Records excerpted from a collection
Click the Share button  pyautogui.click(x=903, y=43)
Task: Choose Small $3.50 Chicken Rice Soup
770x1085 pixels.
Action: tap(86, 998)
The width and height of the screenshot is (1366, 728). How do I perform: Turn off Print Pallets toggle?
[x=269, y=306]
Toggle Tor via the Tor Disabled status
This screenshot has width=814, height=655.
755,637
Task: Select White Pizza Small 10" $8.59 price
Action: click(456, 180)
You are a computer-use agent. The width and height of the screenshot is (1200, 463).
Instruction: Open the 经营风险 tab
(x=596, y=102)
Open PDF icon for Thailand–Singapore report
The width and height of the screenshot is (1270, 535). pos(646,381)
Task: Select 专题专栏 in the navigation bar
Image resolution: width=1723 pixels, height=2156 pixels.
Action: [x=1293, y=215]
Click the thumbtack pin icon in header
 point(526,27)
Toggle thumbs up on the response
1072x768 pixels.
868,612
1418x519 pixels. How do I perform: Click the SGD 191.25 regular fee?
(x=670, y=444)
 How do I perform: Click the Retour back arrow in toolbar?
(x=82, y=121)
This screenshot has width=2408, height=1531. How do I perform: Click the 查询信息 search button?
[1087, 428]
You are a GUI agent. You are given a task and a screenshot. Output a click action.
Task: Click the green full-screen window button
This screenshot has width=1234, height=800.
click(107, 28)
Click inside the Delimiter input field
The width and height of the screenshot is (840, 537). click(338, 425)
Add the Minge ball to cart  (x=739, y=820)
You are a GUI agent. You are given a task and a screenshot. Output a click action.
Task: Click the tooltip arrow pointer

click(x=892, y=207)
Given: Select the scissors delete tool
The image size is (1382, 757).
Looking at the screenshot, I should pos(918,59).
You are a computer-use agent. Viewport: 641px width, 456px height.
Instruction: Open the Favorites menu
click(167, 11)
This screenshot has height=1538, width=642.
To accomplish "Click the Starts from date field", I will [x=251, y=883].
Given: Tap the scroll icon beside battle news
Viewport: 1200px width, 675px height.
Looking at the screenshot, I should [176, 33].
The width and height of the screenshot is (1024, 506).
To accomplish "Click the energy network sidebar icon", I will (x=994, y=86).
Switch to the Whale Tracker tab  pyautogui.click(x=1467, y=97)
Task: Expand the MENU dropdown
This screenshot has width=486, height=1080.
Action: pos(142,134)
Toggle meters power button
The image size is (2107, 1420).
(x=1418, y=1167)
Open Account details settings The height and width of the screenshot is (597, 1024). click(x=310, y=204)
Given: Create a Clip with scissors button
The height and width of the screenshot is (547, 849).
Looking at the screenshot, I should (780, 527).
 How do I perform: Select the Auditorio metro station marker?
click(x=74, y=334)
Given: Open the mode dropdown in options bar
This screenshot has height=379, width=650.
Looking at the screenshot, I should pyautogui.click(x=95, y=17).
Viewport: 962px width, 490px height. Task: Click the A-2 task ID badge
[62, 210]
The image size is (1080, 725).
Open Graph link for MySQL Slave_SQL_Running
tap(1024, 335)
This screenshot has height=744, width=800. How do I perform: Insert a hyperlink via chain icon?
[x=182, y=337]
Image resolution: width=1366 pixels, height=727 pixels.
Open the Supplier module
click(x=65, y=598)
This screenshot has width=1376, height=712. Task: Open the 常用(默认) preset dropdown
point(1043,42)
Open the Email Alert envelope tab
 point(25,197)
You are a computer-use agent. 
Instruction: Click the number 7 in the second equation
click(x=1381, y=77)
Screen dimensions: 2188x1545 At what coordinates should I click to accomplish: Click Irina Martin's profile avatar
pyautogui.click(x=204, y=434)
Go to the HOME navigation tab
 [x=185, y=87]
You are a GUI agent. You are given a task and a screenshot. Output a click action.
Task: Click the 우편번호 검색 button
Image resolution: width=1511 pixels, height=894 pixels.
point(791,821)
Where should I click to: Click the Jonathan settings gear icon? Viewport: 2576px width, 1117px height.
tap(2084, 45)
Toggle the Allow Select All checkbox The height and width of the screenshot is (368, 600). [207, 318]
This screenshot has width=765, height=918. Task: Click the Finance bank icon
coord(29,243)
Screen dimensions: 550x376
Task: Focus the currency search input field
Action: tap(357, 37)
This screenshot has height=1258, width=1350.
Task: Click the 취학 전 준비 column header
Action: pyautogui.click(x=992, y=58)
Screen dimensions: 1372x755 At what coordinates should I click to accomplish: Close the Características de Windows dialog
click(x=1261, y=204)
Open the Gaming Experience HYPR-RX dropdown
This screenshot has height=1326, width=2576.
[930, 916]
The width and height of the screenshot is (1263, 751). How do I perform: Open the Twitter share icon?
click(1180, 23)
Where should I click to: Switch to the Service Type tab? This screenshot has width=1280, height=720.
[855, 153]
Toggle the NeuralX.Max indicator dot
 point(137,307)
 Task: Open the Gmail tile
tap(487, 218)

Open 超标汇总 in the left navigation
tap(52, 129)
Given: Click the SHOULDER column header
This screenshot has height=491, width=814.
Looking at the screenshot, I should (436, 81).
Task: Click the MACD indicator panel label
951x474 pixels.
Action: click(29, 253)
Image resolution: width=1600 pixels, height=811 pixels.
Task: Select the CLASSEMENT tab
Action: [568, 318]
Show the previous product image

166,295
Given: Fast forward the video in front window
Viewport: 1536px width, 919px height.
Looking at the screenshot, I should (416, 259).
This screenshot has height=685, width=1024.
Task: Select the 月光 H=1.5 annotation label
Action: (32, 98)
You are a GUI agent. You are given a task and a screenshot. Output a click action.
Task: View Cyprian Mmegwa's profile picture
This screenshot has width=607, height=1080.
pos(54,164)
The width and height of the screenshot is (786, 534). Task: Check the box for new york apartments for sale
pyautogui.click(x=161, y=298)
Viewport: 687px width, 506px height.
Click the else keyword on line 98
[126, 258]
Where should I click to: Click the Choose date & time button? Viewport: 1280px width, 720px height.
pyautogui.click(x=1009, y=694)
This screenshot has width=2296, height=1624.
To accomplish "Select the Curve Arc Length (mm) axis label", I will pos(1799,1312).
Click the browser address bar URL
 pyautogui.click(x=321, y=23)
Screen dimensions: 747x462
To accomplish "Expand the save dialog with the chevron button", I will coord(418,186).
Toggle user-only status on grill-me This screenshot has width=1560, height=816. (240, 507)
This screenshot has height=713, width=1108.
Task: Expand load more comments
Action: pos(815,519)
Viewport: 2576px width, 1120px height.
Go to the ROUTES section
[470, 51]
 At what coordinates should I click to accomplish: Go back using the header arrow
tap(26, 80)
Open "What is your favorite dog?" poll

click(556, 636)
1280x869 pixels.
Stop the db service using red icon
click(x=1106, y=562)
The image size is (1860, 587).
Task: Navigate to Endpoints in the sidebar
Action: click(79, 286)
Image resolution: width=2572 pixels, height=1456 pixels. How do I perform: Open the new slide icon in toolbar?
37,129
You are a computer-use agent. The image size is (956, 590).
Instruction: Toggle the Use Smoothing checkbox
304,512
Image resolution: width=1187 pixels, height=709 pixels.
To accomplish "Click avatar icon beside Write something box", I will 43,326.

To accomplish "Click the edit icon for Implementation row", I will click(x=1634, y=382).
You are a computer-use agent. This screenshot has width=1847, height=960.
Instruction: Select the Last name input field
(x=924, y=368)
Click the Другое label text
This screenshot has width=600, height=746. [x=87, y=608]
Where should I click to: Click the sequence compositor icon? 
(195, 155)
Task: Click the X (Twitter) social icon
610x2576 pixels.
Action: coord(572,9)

== TASK DESCRIPTION ==
Copy out the lines from the beginning of the records through the line containing "(x=82, y=121)", including that final line, keeping each one unchanged.

== RESPONSE FOR THIS EXERCISE ==
Click the Share button  pyautogui.click(x=903, y=43)
Task: Choose Small $3.50 Chicken Rice Soup
770x1085 pixels.
Action: tap(86, 998)
The width and height of the screenshot is (1366, 728). How do I perform: Turn off Print Pallets toggle?
[x=269, y=306]
Toggle Tor via the Tor Disabled status
This screenshot has width=814, height=655.
755,637
Task: Select White Pizza Small 10" $8.59 price
Action: click(456, 180)
You are a computer-use agent. The width and height of the screenshot is (1200, 463).
Instruction: Open the 经营风险 tab
(x=596, y=102)
Open PDF icon for Thailand–Singapore report
The width and height of the screenshot is (1270, 535). pos(646,381)
Task: Select 专题专栏 in the navigation bar
Image resolution: width=1723 pixels, height=2156 pixels.
Action: [x=1293, y=215]
Click the thumbtack pin icon in header
 point(526,27)
Toggle thumbs up on the response
1072x768 pixels.
868,612
1418x519 pixels. How do I perform: Click the SGD 191.25 regular fee?
(x=670, y=444)
 How do I perform: Click the Retour back arrow in toolbar?
(x=82, y=121)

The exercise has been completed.